As a management science principle states, “Whatever gets measured, gets managed.” Measuring preponderance of evidence manages evidence. This serves the financial interests of lawyers but little else. This is the problem in a nutshell.

There is always money. All potential defendants have malpractice insurance to indemnify against medical errors. There is always self-interest. For each plaintiff attorney, there is a defense attorney. Both use preponderance of evidence to validate the merit of a claim. They need to justify their existence and know no other way.

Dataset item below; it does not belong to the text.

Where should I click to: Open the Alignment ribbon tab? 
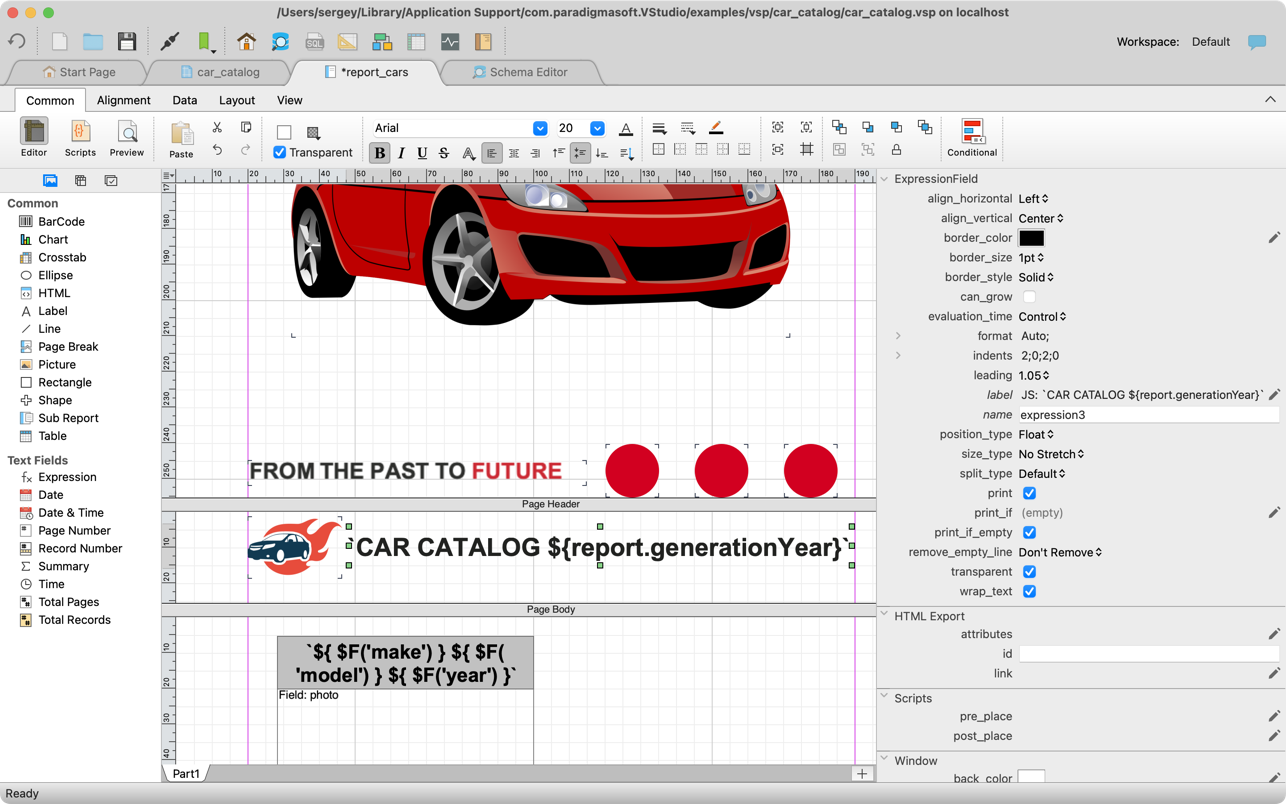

Preponderance of evidence is their legal standard. It is defined as 50 percent probability plus a scintilla. This corresponds to a level of confidence slightly better than a coin toss—50-50. These lawyers retain medical experts—physicians who fill a market need. This is how free markets work. To be hired by a lawyer, these physicians are required to use this same standard. However, this is not how professionalism works. When doctors are obliged by lawyers to betray their own professional standard in favor of a legal standard, they act unprofessionally and threaten validity.

Indeed, there is a professional standard for doctors: the scientific method. Ordinarily, this is how physicians make decisions. It determines cause and effect by measuring differences between a desired result and an undesired one with a level of confidence of 95 percent. This is what doctors do. There is no better way to distinguish a medical error from an error of nature. If the difference is measured, the difference can be managed.

The same principle applies to accountants and actuaries working for malpractice carriers. Preponderance of evidence is not an accounting standard. They use cost drivers, such as dollars per error-prone opinion. When error-prone opinions are measured, error-prone opinions are managed.

The solution is obvious: measure the right thing. Return to the scientific method. It has been around since the days of Sir Francis Bacon. Ultimately, it is the one standard that underlies professional norms for doctors, actuaries, other decision-makers, and even lawyers. I adapt the scientific method for medical malpractice by using preponderance of evidence with scintilla at 45 percent. This adaptation has been published and peer-reviewed.

Anyone claiming to be a leader in health care and organized medicine knows—or should know—how to use the scientific method. If they do not or are oblivious to it, as far as I am concerned, they are “pretenders.” They feather their own caps. This is not what leaders do. I have their number, and soon so will everyone else because they expose themselves.

They stage a coup in management science. No matter your capacity—whether as a patient, lawyer, hospital administrator, practitioner of any sort, medical expert, health care administrator, or politician—you are, have been, or will be involved in medical malpractice litigation. There is no escaping it. Indifference is no longer an excuse. Either step up or step out.

Howard Smith is an obstetrics-gynecology physician.